Esse é o pesadelo vivido pelos cerca de 4.000 clientes da MSK Invest, uma empresa que vendia “assessoria em criptoativos”, e que agora é suspeita de ter formado um esquema de pirâmide.  

Ela teria levantado R$ 700 milhões junto a esses investidores. No site, a empresa se apresenta como “uma alternativa para quem quer possibilidades de rentabilidade, baixo risco e simplicidade”. No Instagram, agora com comentários fechados, são só 16 postagens. Numa delas, há a imagem de um barco de luxo com o seguinte texto: “Para mudar sua vida, você precisa mudar suas atitudes”. 

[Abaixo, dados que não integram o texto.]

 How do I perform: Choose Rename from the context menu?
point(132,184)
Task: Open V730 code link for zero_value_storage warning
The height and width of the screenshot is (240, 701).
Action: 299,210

Não há qualquer informação sobre qual é a estratégia de investimento seguida pela companhia, cujo CNPJ existe desde 2015. 

Procurada, a MSK afirma que oferece trade [negociações] de criptoativos, mas não dá mais detalhes porque considera a estratégia propriedade intelectual da empresa. 

No dia 16 de dezembro, clientes da empresa receberam um comunicado anunciando o fim do serviço. Eles deixariam de receber a renda mensal contratada e a restituição do valor investido originalmente ocorreria 50 dias após a assinatura de um distrato, mas de forma parcelada. O documento informava que não havia garantia de restituição completa do valor aportado.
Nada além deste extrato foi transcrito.